Extra part reminder: A compiler that supports and can parallelize nested loops (and multi-dimensional arrays) will receive up to 30% extra credit for the project.  The extra credit part is graded only at the last phase, after the compiler is completed and can generate parallelized code.

Loop parallelization (Term project) Part 2. Induction variable analysis and array index analysis

Hope you are doing well in the first part of the term project. In this assignment, you are asked to do induction variable analysis and array index analysis.

The deadline is 11:59pm Tuesday March 28th. 

Induction variable analysis:

Read chapter 11 in the SSA book. Read slides from Princeton, to find the algorithm to detect loop induction variables. You can also find other algorithms beyond the ones described in the SSA book and slides provided. But be sure to describe the algorithms you use in README file (Do not just directly call built-in llvm pass to output induction variable). 

You are required to find both basic and derived induction variables. The definitions are described as follows, the example can be found in the slides above.

basic induction variables – variables (i) whose only definitions within the loop are of the form i = i + c or i = i – c, c is loop invariant.

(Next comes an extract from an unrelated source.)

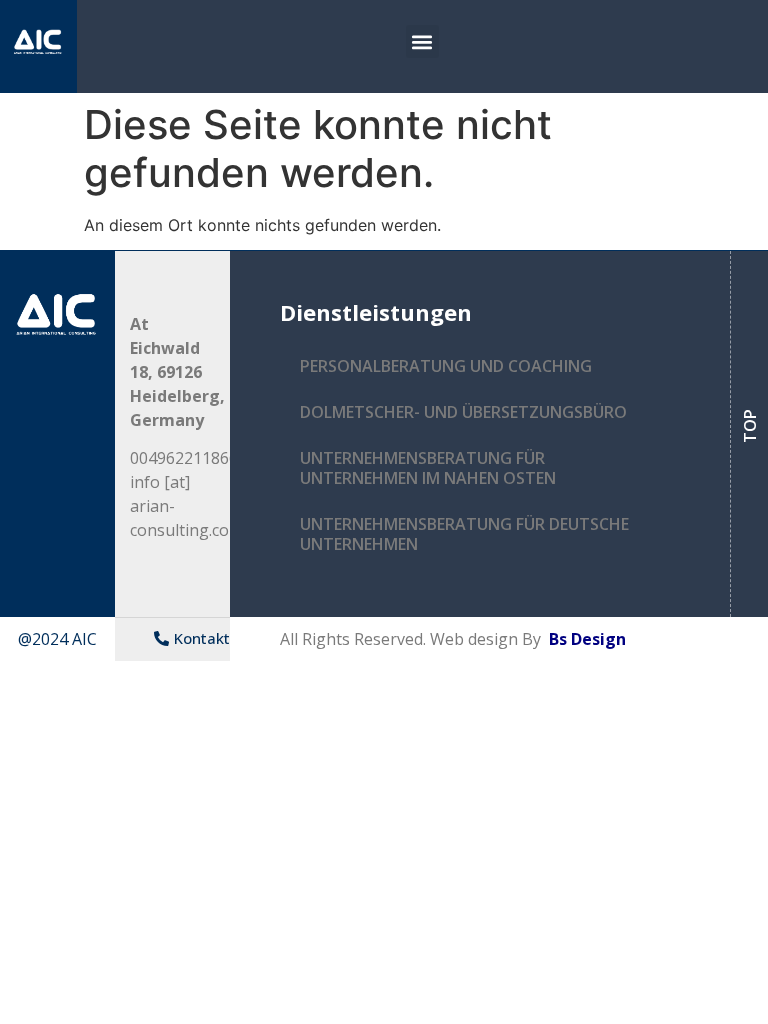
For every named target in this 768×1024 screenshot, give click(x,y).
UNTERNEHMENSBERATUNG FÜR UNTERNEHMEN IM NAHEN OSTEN (428, 468)
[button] (422, 41)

derived induction variables – variables (j) defined only once within the loop, whose value is linear function of some basic induction variable .

Array index analysis:

Array accesses in C code will be compiled to getelementptr statement in LLVM IR. The index expression can be extracted by checking the operands of getelementptr instruction and follow the definition-use chain to find out the full expression.

For example:

a[i-1] in C code will be compiled to LLVM IR form as follows:

%13 = load i32* %i, align 4

%14 = sub nsw i32 %13, 1

%15 = sext i32 %14 to i64

%16 = load i32** %a, align 8

%17 = getelementptr inbounds i32* %16, i64 %15

There are two operands in getelementptr statement, one is %16 which indicates the array pointer. The other is %15 which indicates the array index expression. So your work is to construct the full expression of %15 which contains only constants, loop induction variables, global variables and parameters. Using isa<> and dyn_cast<> to check constants, arguments, global variable. The isa<>, cast<> and dyn_cast<> templates.

The approach is to follow the def-use chains to put together all the expressions. Iterating over def-use & use-def chains.

%15 = sext %14 = sext (%13 – 1) = sext (%i – 1), as sext is typecasting instruction, so we can ignore that and get the final expression: %i – 1.

Output:

Output the induction variable (basic and derived separately) you find and output the array name along with array index for each array access in the test program.

For example:

Loop induction variable (basic): i

Loop induction variable (derived): None

        Array access to a with index i – 1

        Array access to b with index i

Tests:

You are encouraged to implement your own tests and we released a number of tests cases which you can find in the course materials on blackboard.

Readme:

Write down the algorithm skeleton for your implementations and present the testing results(both success and fail).

Notice: Analysis for nested loops is not required for this and later phases of the program parallelization project.  However, a compiler that supports and can parallelize nested loops will receive up to 30% extra credit for the remaining phases of the project.  The extra credit part is graded only at the last phase, after the compiler is completed and can generate parallelized code.